Avec les bonnes requêtes et les bonnes directives, l’IA générative peut exceller dans des tâches telles que le résumé, l’optimisation de contenu et la transformation d’un type de contenu en un autre. Comme l’IA générative comprend très bien la syntaxe du langage, les résultats sont étonnamment bons pour transformer un long article de presse en un script de podcast ou un thread Twitter. La promesse d’une recherche conversationnelle et d’une analyse de données basée sur des requêtes est passionnante. Taboola a même cartographié une cinquantaine de tâches incombant à la rédaction de sites médias en matière de découverte, de création, d’optimisation et de distribution, et découvert que les IA génératives pouvaient potentiellement contribuer à plus de 90 % d’entre elles.

Mais les IA génératives ne sont pas conçues pour toutes les tâches. Comme cela est bien documenté, elles ne sont pas fiables en ce qui concerne les faits et les citations, et elles peuvent être sujettes à des “hallucinations“. C’est l’une des principales raisons pour lesquelles les sites médias ont des positions si différentes à l’égard des IA génératives – et c’est pourquoi il est essentiel d’adopter une approche méthodique.

Établir des règles d’engagement

Avant toute chose, il est important que vous commenciez par définir la position initiale de votre entreprise sur l’utilisation de textes, d’images, de sons et de vidéos générés par une IA. Vous disposez bien d’un manuel qui détaille ce que vous autorisez et n’autorisez pas sur les médias sociaux. L’IA générative nécessite la même attention. À quelles fins utiliserez-vous l’IA générative ? Pour quels usages ne l’utiliserez-vous jamais ? Soyez précis, pour les audiences internes et externes. Par exemple, vous autoriserez peut-être les images d’IA générative, mais uniquement dans les articles techniques ou médicaux, afin d’illustrer des concepts complexes et théoriques. Et n’oubliez pas que rien n’est gravé dans le marbre. La technologie évolue rapidement, et vous devez donc être prêt à réévaluer régulièrement votre position et vos lignes directrices.

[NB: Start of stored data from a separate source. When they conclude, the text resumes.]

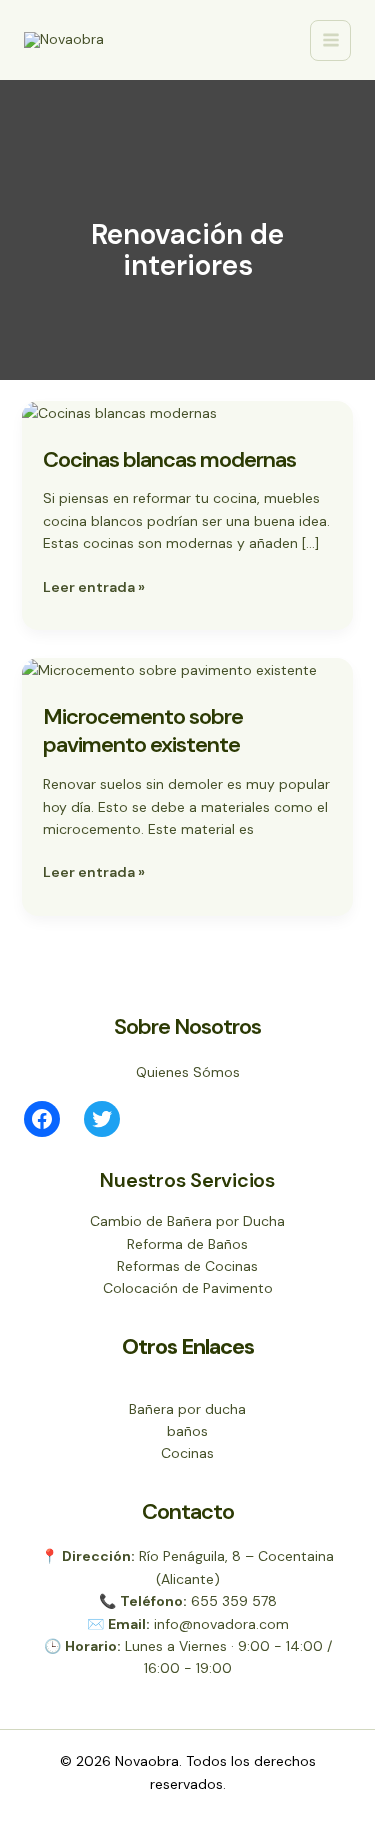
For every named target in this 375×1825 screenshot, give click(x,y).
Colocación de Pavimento (188, 1288)
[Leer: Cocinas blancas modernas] (119, 412)
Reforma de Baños (187, 1244)
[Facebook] (42, 1119)
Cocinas (187, 1453)
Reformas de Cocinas (187, 1266)
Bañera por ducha (187, 1409)
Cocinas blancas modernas (169, 459)
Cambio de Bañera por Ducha (187, 1221)
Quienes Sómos (188, 1072)
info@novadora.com (221, 1624)
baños (187, 1431)
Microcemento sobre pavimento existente (143, 731)
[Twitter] (102, 1119)
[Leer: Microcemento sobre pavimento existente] (169, 669)
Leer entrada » (94, 586)
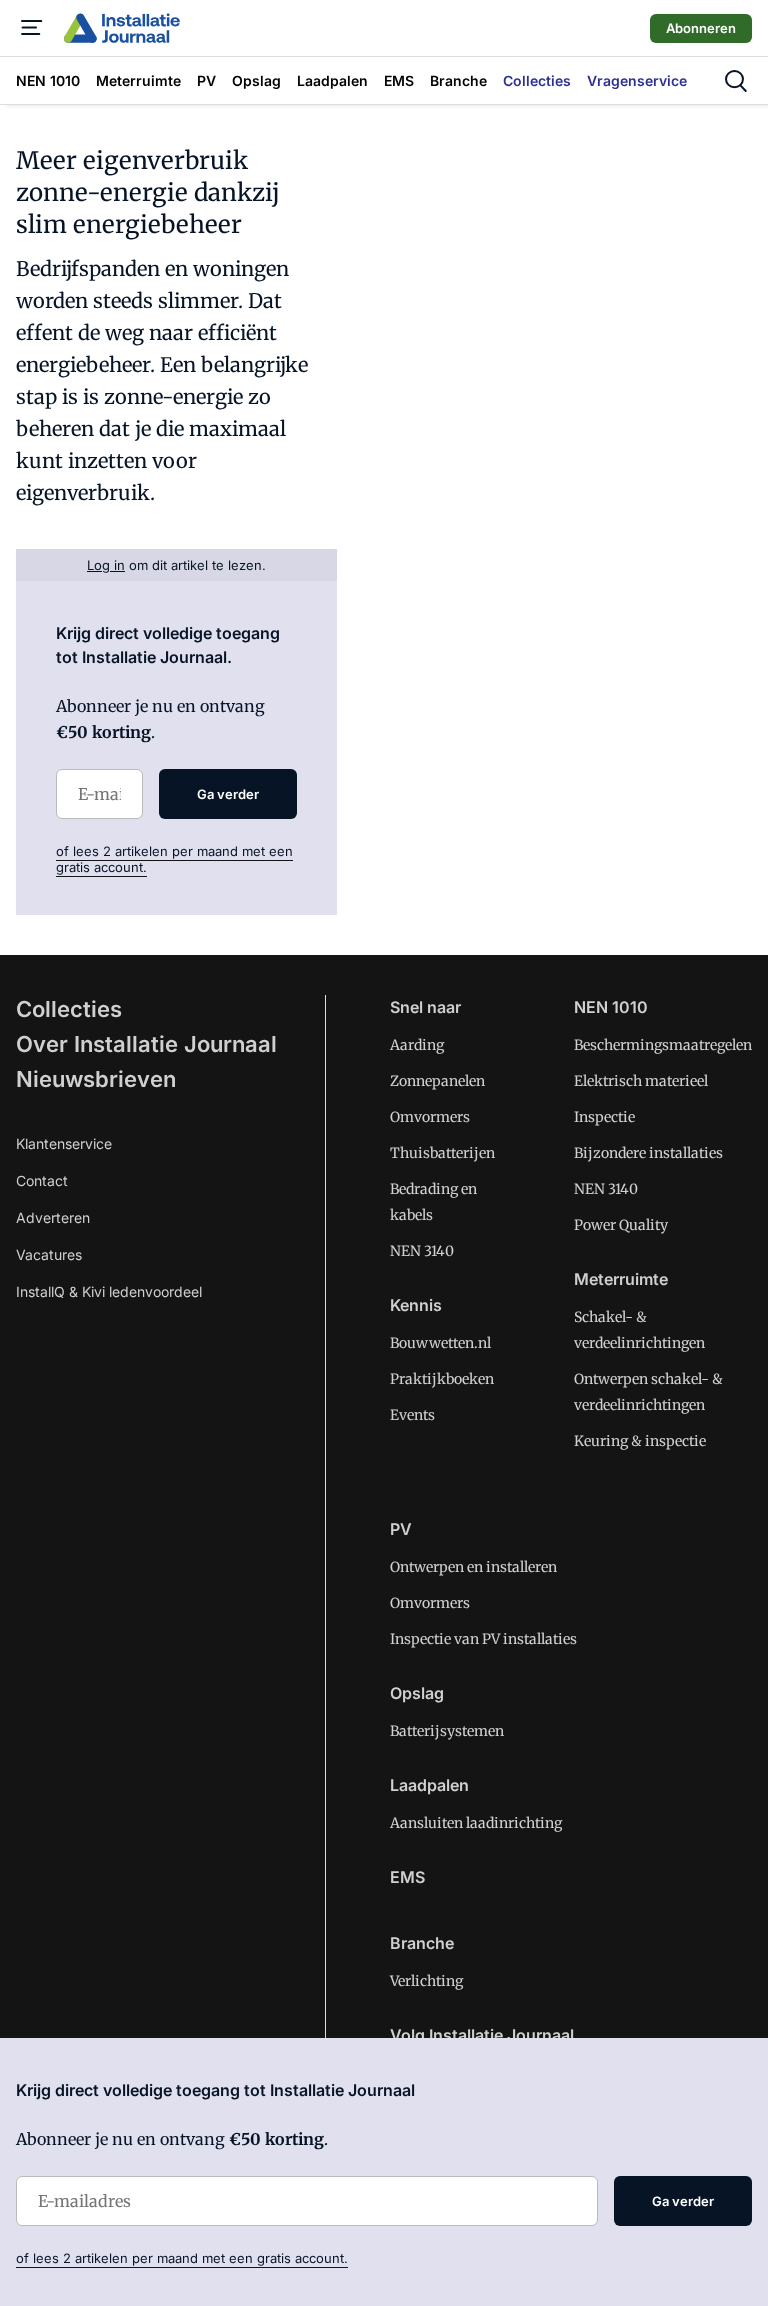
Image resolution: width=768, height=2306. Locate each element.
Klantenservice (64, 1143)
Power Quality (621, 1225)
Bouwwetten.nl (440, 1343)
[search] (736, 81)
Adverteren (53, 1217)
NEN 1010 (611, 1007)
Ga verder (228, 794)
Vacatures (49, 1254)
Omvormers (430, 1117)
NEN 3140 (422, 1251)
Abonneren (701, 28)
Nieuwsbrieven (96, 1079)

Dans une interview accordée au Monde, Guillaume Lacroix, cofondateur de Brut, déclare avoir adopté une approche axée sur l’expérimentation et l’innovation. « C’est un formidable outil de création à condition qu’il soit au service de l’information », a-t-il déclaré, avant de confier qu’un journaliste a d’ores et déjà été missionné pour créer des contenus à l’aide de plusieurs IA. Brut prévoit également de s’appuyer sur l’intelligence artificielle pour se développer à l’international, en utilisant une IA de traduction capable de « cloner les voix et de synchroniser les mouvements de lèvres de nos journalistes ». Laurent Lucas, autre cofondateur de Brut, se veut toutefois rassurant : « Ces contenus seront très clairement identifiés pour nos audiences et validés par nos soins ».

Le Groupe Les Echos Le Parisien, quant à lui, a publié ses engagements concernant l’utilisation de l’intelligence artificielle générative au sein de ses rédactions, avec une position plus prudente : « Nous n’entendons pas publier de contenu éditorial généré en totalité ou même partiellement par une IAG sans supervision éditoriale et humaine » ou encore « Nous nous réservons le droit d’utiliser l’IAG comme un outil d’enrichissement, de recherche ou de synthèse pour aider et nourrir le travail des journalistes ».

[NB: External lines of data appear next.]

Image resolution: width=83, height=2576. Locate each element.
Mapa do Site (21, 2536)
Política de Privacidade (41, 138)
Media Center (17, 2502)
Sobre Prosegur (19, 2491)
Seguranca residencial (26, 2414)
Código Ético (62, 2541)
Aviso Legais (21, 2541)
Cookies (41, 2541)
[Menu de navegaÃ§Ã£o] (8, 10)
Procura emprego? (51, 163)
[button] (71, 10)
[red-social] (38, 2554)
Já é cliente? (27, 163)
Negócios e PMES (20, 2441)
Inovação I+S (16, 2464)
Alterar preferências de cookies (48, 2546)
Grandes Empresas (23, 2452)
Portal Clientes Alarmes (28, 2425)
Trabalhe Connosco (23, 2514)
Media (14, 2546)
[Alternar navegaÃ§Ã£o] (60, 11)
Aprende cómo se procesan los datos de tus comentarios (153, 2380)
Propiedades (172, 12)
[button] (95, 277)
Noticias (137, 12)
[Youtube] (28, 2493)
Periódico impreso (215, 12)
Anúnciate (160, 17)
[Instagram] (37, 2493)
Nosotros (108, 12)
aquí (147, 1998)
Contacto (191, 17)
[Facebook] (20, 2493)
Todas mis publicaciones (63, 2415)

L’AFP (Agence France-Presse) s’est montrée encore plus conservatrice, co-signant une lettre ouverte avec neuf autres organismes de presse de renommée internationale, afin de réclamer des garanties concernant leurs modèles économiques et la désinformation. « Nous, les organisations soussignées, soutenons l’avancement responsable et le déploiement de la technologie d’IA générative tout en estimant qu’un cadre juridique doit être développé pour protéger le contenu qui alimente les applications de l’IA et maintenir la confiance du public dans les médias », peut-on y lire.

Ce qui est le plus couramment admis, quand on parle d’utiliser une IA générative dans une rédaction, c’est la transparence externe. Si une vidéo ou un article est créé ou optimisé par l’IA, il doit être identifié comme tel.

Cela fait des années qu’Associated Press s’appuie sur l’IA pour convertir des données en texte et créer de courts articles basés sur des données structurées telles que des rapports financiers. Tous contiennent une mention précisant leur provenance et leur source originale : « Cet article a été généré par Automated Insights (http://automatedinsights.com/ap) à partir de données provenant de Zacks Investment Research. Accédez à un rapport de Zacks sur ATRC à l’adresse https://www.zacks.com/ap/ATRC ». Le réseau de diffusion américain Tegna, dans sa newsletter par email, inclut un avis de non-responsabilité concernant l’utilisation d’une IA générative : « L’objet de cet e-mail et tout le texte ci-dessous ont été rédigés par GPT ». Avec des messages de ce type, les lecteurs savent à quoi s’attendre, la confiance est préservée et, dans un même temps, le média se protège contre d’éventuelles erreurs. Quelques éditeurs, comme le Washington Post, ont poussé la transparence de l’IA si loin que leurs recommandations d’articles qui ne sont pas faites par des algorithmes sont étiquetées « sélectionnées à la main » ou « choisies par la rédaction ».

Aux États-Unis, les directives de la News/Media Alliance en matière d’IA appellent également à une transparence totale : « Les contenus générés par IA doivent comporter des mentions claires et bien visibles, permettant d’identifier leurs sources originales, incitant les utilisateurs à y accéder, facilement et directement, et les informant lorsqu’un contenu a été généré par une IA. »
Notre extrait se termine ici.